Keywords: Quantitative Imaging, Quantitative Imaging

Motivation: Quantitative MRI (qMRI) offers sensitive and specific measures to study age-related microstructural changes in the brain. However, models assessing age trajectories in qMRI brain properties are often incomparable among centers.

Goal(s): Develop normative models reflecting aging trajectories and assess the impact of bi-centric, non-fully matched protocols in brain aging studies.

Approach: Investigating age trajectories in cortical regions using polynomial regression models, focusing on quantitative R1, R2*, and susceptibility mapping (QSM).

Results: We validated data harmonization by observing the impact on normative trajectories using bicentric data, where we noted significantly different maturation and aging inflections for R1 and R2* trajectories across cortical regions.

Impact: This bi-centric, multi-parameter qMRI study investigates age-dependent variations across cortical regions, offering a valuable reference for subsequent qMRI aging research and emphasizing age effects on the cortical surface.

Introduction

Brain aging is associated with structural alterations within cerebral architecture, which are macroscopically evident through ventricular expansion and brain volume shrinkage1,2. Quantitative MRI (qMRI) outperforms conventional MRI in accuracy and reproducibility3 and offers additional insights into age-related microstructural changes.
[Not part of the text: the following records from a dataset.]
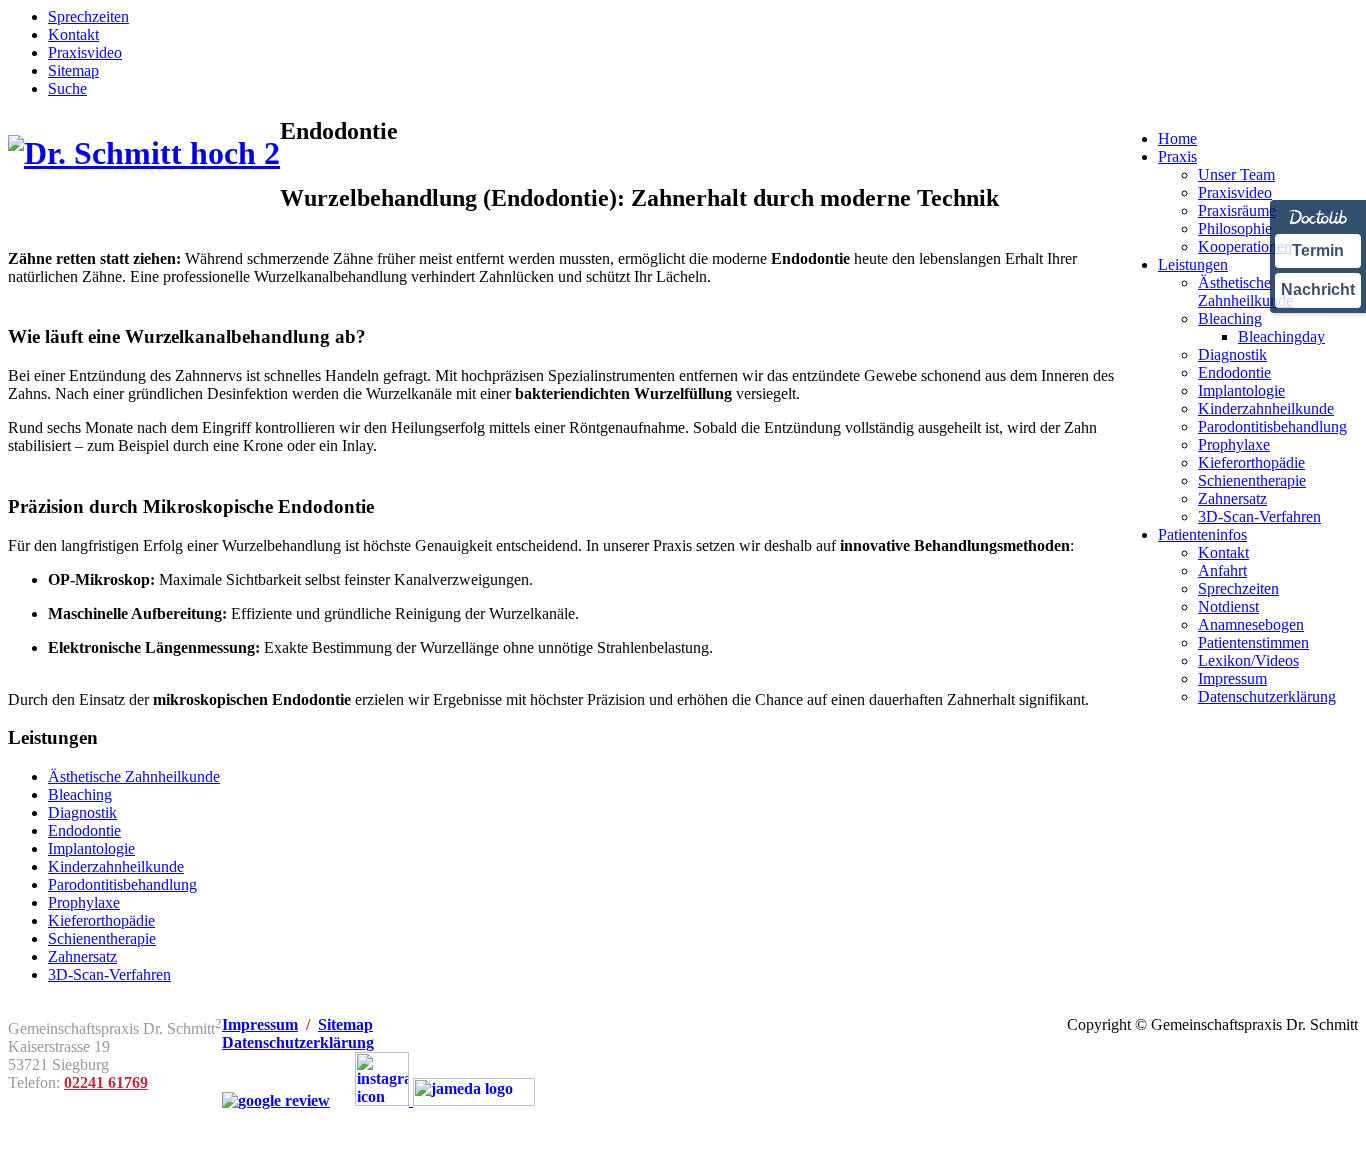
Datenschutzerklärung (298, 1042)
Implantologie (91, 848)
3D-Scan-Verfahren (109, 974)
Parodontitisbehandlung (122, 884)
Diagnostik (82, 812)
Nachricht (1318, 289)
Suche (67, 88)
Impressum (260, 1024)
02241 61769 (106, 1082)
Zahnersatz (82, 956)
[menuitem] (1177, 138)
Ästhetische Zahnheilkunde (134, 776)
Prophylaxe (84, 902)
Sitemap (73, 70)
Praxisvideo (85, 52)
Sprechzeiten (88, 16)
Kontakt (73, 34)
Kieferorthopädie (101, 920)
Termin (1318, 250)
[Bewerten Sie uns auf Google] (276, 1100)
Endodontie (84, 830)
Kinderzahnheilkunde (116, 866)
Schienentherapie (102, 938)
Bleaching (80, 794)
By studying longitudinal and apparent transverse relaxation rate (R1, R2*), and Quantitative Susceptibility Mapping (QSM), we can gain a detailed insight into tissue properties such as microstructural composition, mobility of water pools, and variations in iron content 3,4. The present study investigates R1, R2*, and QSM cortical normative aging models in different Brodmann areas (BA). Furthermore, we explore these biomarkers' robustness using harmonized datasets from similar but non-identical protocols in non-age-matched populations.

Methods

This study analyzed qMRI data from 400 sex-matched participants (54% female, 46% male) across different age distributions (mean age 47.8 years, age range 18-79 years), acquired from two centers. Imaging protocols comprised Magnetization Prepared 2 Rapid Acquisition Gradient Echoes (MP2RAGE)5 and Multi-Echo Gradient Recalled Echo6 (MEGRE) sequences acquired on the 3.0 T systems (Magnetom Prisma, Siemens Healthcare, Erlangen, Germany) but with significantly different acquisition parameters (see Fig.1B for details).

Standard preprocessing (Fig.1C) included skull stripping, bias correction, FreeSurfer cortical segmentation, quality control and parcellation using the PALS-B12 atlas7 on the MP2RAGE T1-weighted data.

MATLAB was used to compute all quantitative maps: QSM and R2* maps were reconstructed using the SEPIA8–11 toolbox, while R1 maps (corrected for transmit field inhomogeneities12) were computed using publicly available code13. QSM and R2* maps were co-registered to R1 space. Quantitative surface maps were created by projecting qMRI maps on the middle-layer cortical surface derived by Freesurfer (to avoid partial volume effects, Fig.2A)12 and outlier voxels in each BA were excluded before averaging within BA.

The age effect on qMRI parameters was assessed employing a polynomial regression model described in Figure 3, integrating age, age2, and sex as covariates, followed by the likelihood ratio test for model comparisons.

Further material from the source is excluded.